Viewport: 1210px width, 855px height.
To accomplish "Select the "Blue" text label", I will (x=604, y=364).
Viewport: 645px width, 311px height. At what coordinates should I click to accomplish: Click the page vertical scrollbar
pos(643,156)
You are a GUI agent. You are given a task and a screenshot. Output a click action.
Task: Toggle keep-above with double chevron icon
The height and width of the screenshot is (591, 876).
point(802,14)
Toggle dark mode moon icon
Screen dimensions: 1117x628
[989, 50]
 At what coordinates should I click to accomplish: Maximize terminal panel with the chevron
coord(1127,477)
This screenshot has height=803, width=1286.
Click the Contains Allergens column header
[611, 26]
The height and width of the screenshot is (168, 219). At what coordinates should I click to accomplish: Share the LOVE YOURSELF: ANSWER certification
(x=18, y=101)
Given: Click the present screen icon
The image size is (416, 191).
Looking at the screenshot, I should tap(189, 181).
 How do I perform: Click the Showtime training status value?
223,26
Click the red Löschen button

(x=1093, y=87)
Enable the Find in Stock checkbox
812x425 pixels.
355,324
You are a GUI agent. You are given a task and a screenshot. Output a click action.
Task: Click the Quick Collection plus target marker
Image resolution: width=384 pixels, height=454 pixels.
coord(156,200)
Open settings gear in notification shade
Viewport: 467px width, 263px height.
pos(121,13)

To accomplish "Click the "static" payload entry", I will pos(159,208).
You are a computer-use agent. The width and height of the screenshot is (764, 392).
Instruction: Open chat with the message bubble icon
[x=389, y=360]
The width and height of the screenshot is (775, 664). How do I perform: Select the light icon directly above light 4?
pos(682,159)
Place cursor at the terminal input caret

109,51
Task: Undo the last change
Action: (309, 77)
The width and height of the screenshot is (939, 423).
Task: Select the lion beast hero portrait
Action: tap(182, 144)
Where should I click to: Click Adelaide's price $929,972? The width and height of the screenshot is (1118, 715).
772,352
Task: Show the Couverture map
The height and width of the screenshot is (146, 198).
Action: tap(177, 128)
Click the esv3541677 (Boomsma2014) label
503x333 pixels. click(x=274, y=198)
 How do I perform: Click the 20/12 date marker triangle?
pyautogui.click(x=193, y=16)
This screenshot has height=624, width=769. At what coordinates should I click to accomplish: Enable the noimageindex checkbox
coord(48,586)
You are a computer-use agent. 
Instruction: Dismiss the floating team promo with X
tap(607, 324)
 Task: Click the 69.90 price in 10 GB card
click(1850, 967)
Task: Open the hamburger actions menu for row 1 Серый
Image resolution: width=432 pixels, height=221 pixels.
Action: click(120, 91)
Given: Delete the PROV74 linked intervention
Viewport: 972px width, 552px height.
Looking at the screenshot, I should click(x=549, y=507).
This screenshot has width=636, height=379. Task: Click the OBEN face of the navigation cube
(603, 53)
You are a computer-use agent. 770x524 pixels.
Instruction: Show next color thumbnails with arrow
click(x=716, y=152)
#####
» **TASK PROMPT**:
Would you return all of the material exactly as written?

» **RESULT**:
Viewport: 1210px width, 855px height.
To accomplish "Select the "Blue" text label", I will (x=604, y=364).
Viewport: 645px width, 311px height. At what coordinates should I click to accomplish: Click the page vertical scrollbar
pos(643,156)
You are a GUI agent. You are given a task and a screenshot. Output a click action.
Task: Toggle keep-above with double chevron icon
The height and width of the screenshot is (591, 876).
point(802,14)
Toggle dark mode moon icon
Screen dimensions: 1117x628
[989, 50]
 At what coordinates should I click to accomplish: Maximize terminal panel with the chevron
coord(1127,477)
This screenshot has height=803, width=1286.
Click the Contains Allergens column header
[611, 26]
The height and width of the screenshot is (168, 219). At what coordinates should I click to accomplish: Share the LOVE YOURSELF: ANSWER certification
(x=18, y=101)
Given: Click the present screen icon
The image size is (416, 191).
Looking at the screenshot, I should tap(189, 181).
 How do I perform: Click the Showtime training status value?
223,26
Click the red Löschen button

(x=1093, y=87)
Enable the Find in Stock checkbox
812x425 pixels.
355,324
You are a GUI agent. You are given a task and a screenshot. Output a click action.
Task: Click the Quick Collection plus target marker
Image resolution: width=384 pixels, height=454 pixels.
coord(156,200)
Open settings gear in notification shade
Viewport: 467px width, 263px height.
pos(121,13)

To accomplish "Click the "static" payload entry", I will pos(159,208).
You are a computer-use agent. The width and height of the screenshot is (764, 392).
Instruction: Open chat with the message bubble icon
[x=389, y=360]
The width and height of the screenshot is (775, 664). How do I perform: Select the light icon directly above light 4?
pos(682,159)
Place cursor at the terminal input caret

109,51
Task: Undo the last change
Action: (309, 77)
The width and height of the screenshot is (939, 423).
Task: Select the lion beast hero portrait
Action: tap(182, 144)
Where should I click to: Click Adelaide's price $929,972? The width and height of the screenshot is (1118, 715).
772,352
Task: Show the Couverture map
The height and width of the screenshot is (146, 198).
Action: tap(177, 128)
Click the esv3541677 (Boomsma2014) label
503x333 pixels. click(x=274, y=198)
 How do I perform: Click the 20/12 date marker triangle?
pyautogui.click(x=193, y=16)
This screenshot has height=624, width=769. At what coordinates should I click to accomplish: Enable the noimageindex checkbox
coord(48,586)
You are a computer-use agent. 
Instruction: Dismiss the floating team promo with X
tap(607, 324)
 Task: Click the 69.90 price in 10 GB card
click(1850, 967)
Task: Open the hamburger actions menu for row 1 Серый
Image resolution: width=432 pixels, height=221 pixels.
Action: click(120, 91)
Given: Delete the PROV74 linked intervention
Viewport: 972px width, 552px height.
Looking at the screenshot, I should click(x=549, y=507).
This screenshot has width=636, height=379. Task: Click the OBEN face of the navigation cube
(603, 53)
You are a computer-use agent. 770x524 pixels.
Instruction: Show next color thumbnails with arrow
click(x=716, y=152)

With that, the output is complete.